Dans l’affaire C‑313/12,
ayant pour objet une demande de décision préjudicielle au titre de l’article 267 TFUE, introduite par la Corte dei conti, sezione giurisdizionale per la Regione Siciliana (Italie), par décision du 19 juin 2012, parvenue à la Cour le 28 juin 2012, dans la procédure
Giuseppa Romeo
contre
Regione Siciliana,
LA COUR (cinquième chambre),
composée de M. T. von Danwitz (rapporteur), président de chambre, MM. E. Juhász, A. Rosas, D. Šváby et C. Vajda, juges,
avocat général: M. Y. Bot,
greffier: M. A. Calot Escobar,
vu la procédure écrite,
considérant les observations présentées:
— pour Mme Romeo, par Me M. Viaggio, avvocatessa,
— pour la Commission européenne, par Mme C. Cattabriga et M. H. Krämer, en qualité d’agents,
vu la décision prise, l’avocat général entendu, de juger l’affaire sans conclusions,
rend le présent
Arrêt
1 La demande de décision préjudicielle porte sur l’interprétation du principe de motivation des actes de l’administration publique, visé à l’article 296, deuxième alinéa, TFUE, et de l’article 41, paragraphe 2, sous c), de la charte des droits fondamentaux de l’Union européenne (ci-après la «Charte»).
2 Cette demande a été présentée dans le cadre d’un litige opposant Mme Romeo à la Regione Siciliana au sujet d’une décision prévoyant la réduction du montant de la pension de Mme Romeo et la récupération de montants versés pour des périodes écoulées.
Le droit italien
3 La loi no 241, du 7 août 1990, portant nouvelles règles relatives à la procédure administrative et au droit d’accès aux documents administratifs (GURI no 192, du 18 août 1990, p. 7), telle que modifiée par la loi no 15, du 11 février 2005 (GURI no 42, du 21 février 2005, p. 4, ci-après la «loi no 241/1990»), prévoit à son article 1er, paragraphe 1:
«L’activité administrative poursuit des objectifs fixés par la loi et elle est régie par les critères d’économie, d’efficacité, d’impartialité, de publicité et de transparence selon les modalités prévues par la présente loi et les autres dispositions régissant des procédures distinctes ainsi que par les principes tirés de l’ordre juridique communautaire.»

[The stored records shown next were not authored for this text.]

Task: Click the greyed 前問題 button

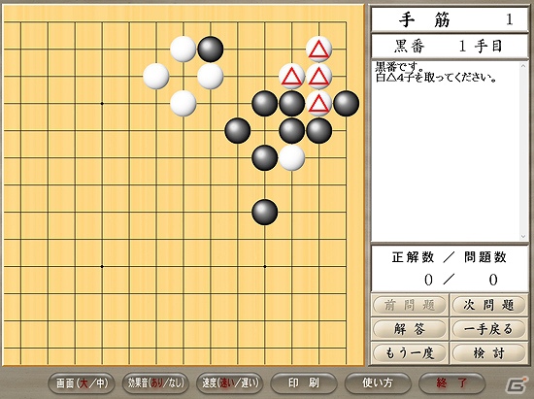Action: (410, 305)
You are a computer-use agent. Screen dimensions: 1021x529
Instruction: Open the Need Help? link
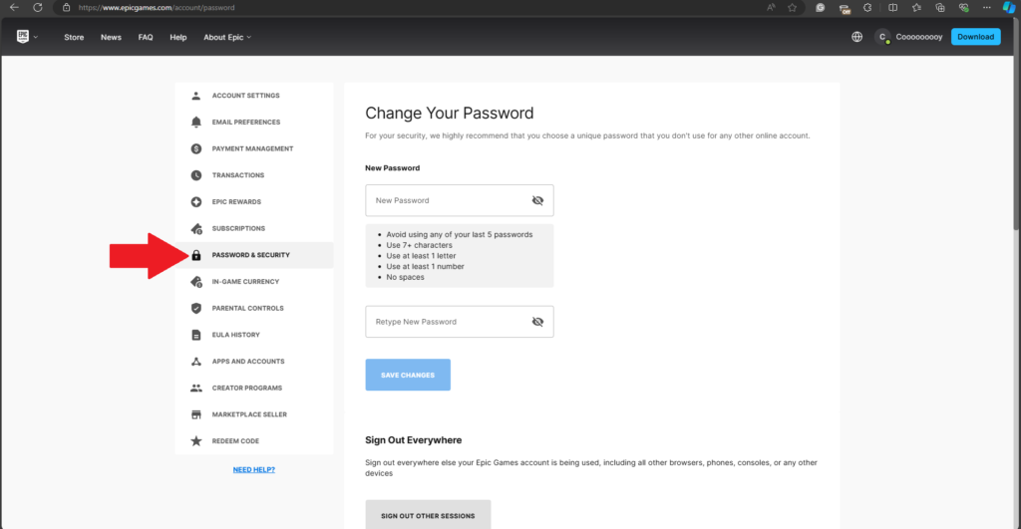click(x=253, y=469)
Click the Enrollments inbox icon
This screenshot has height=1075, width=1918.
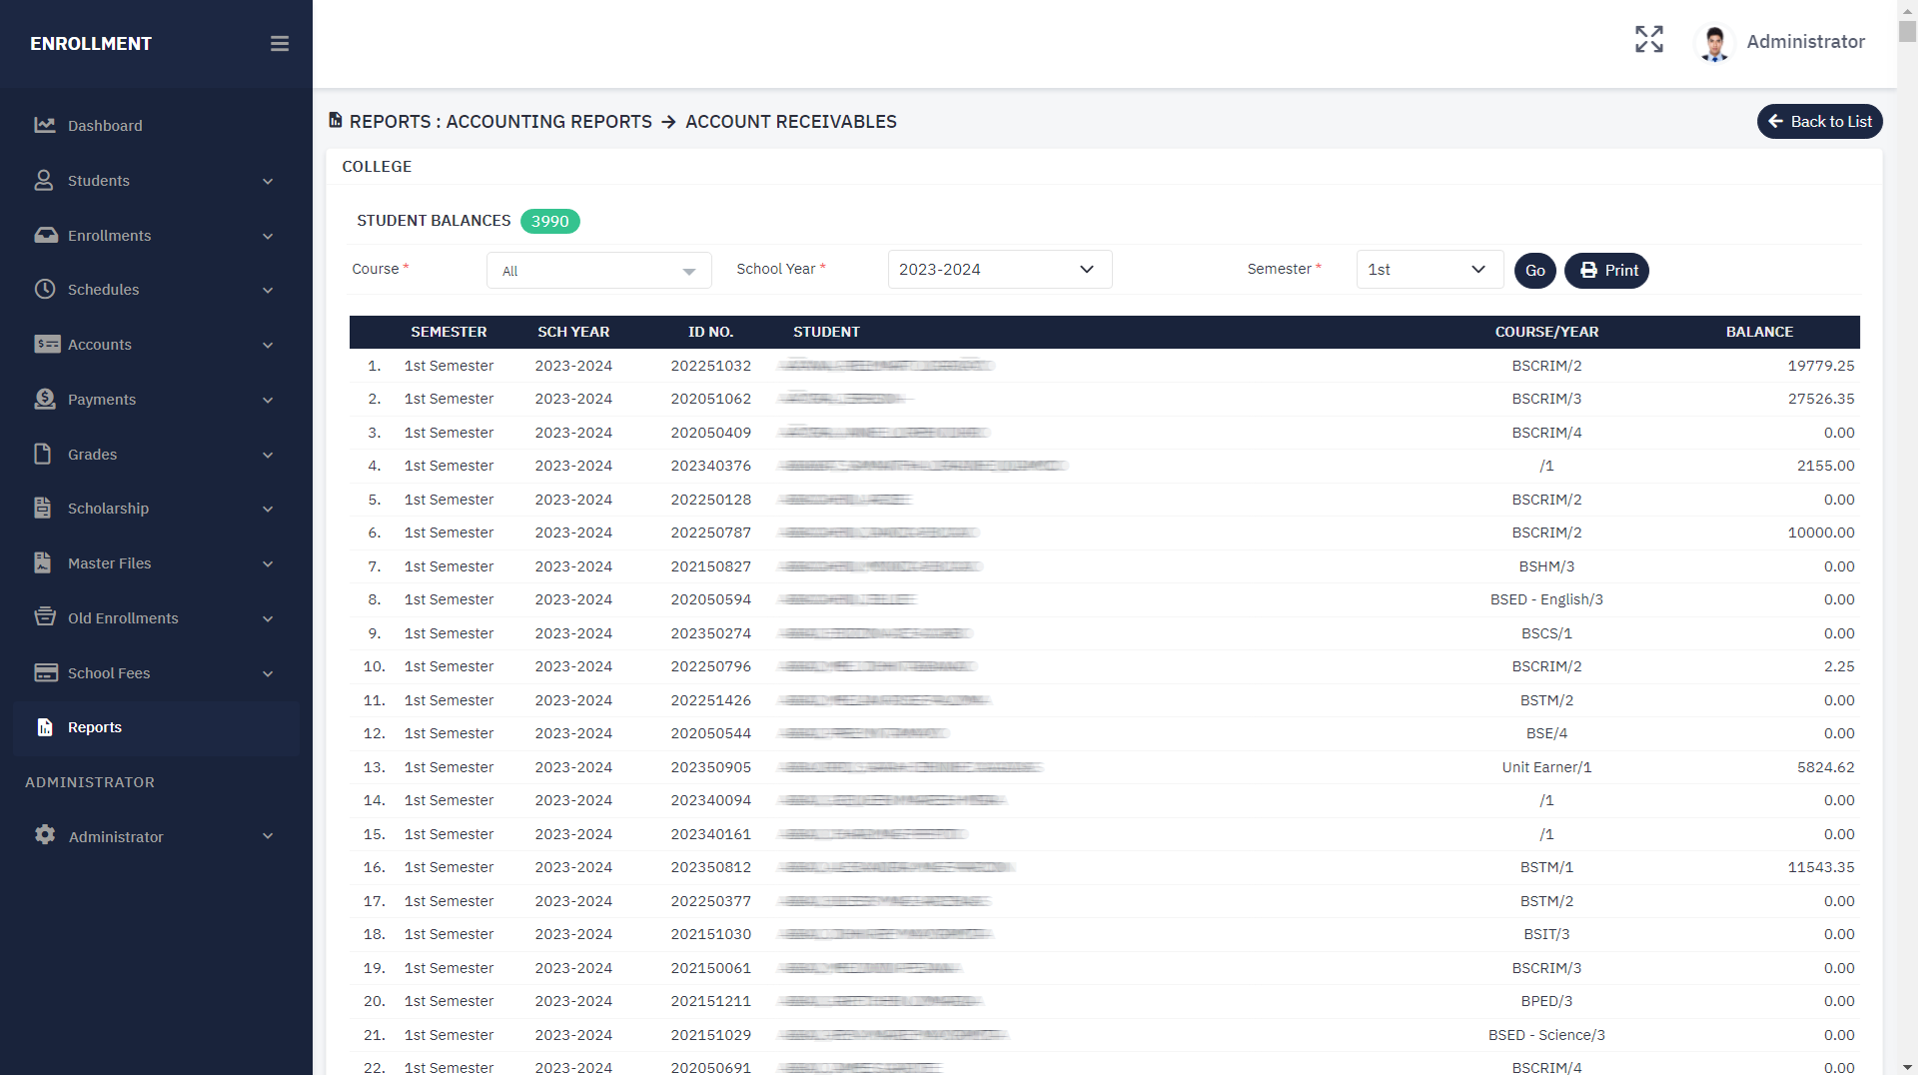pos(46,236)
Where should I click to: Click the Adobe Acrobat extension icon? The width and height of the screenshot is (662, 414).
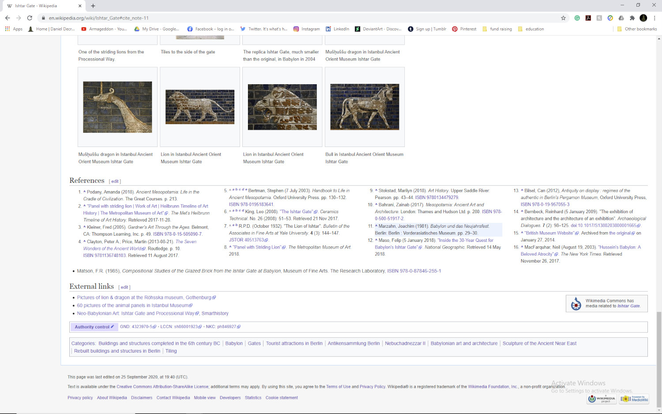click(588, 18)
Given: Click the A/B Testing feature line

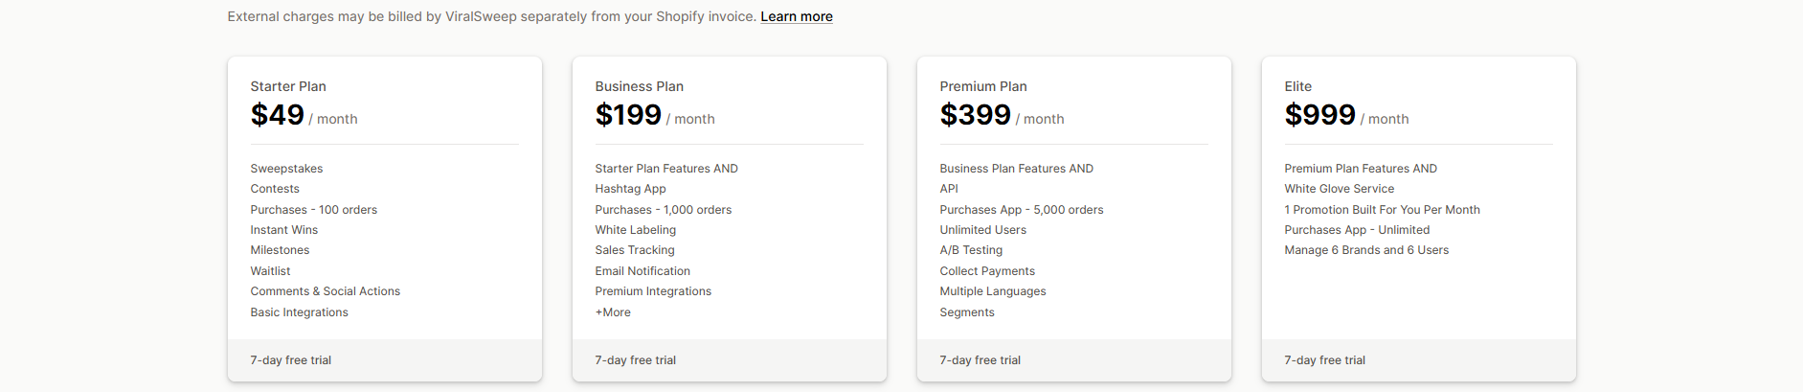Looking at the screenshot, I should click(971, 250).
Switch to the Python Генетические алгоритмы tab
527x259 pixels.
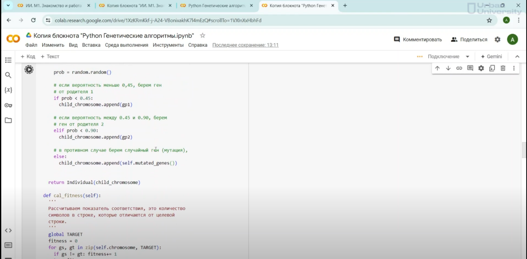point(216,6)
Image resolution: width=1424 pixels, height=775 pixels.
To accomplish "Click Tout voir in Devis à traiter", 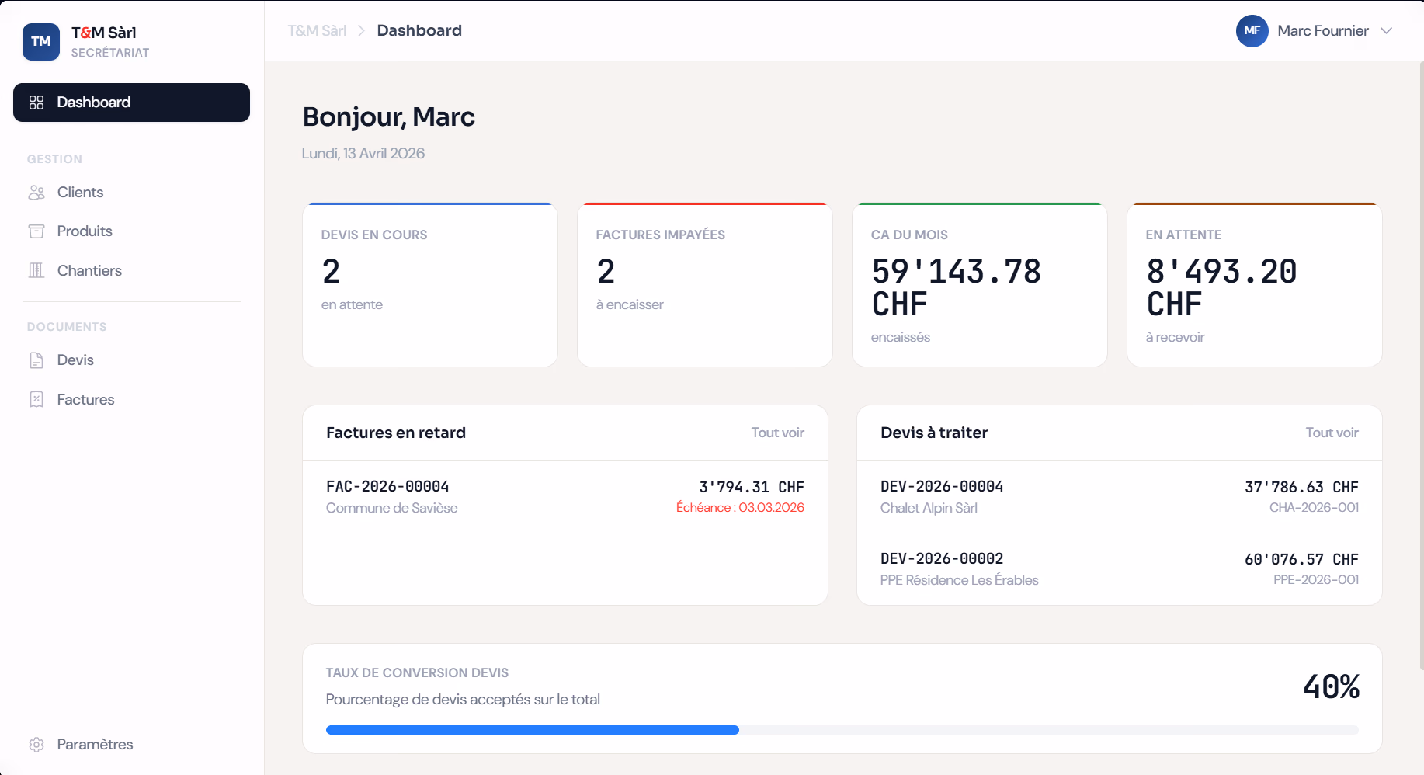I will [x=1332, y=433].
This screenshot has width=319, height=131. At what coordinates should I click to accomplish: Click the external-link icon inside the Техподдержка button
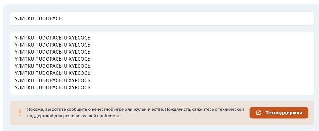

4 L’article 3, paragraphes 1 et 2, de la loi no 241/1990 dispose, en ce qui concerne l’obligation de motivation:
«1. Toute décision administrative [...] doit être motivée, sauf dans les cas prévus au paragraphe 2. La motivation doit indiquer les circonstances de fait ainsi que les motifs juridiques ayant conduit l’administration à prendre cette décision, eu égard aux résultats de l’examen préalable du dossier.
2. La motivation n’est pas requise pour les actes normatifs et les actes à portée générale.»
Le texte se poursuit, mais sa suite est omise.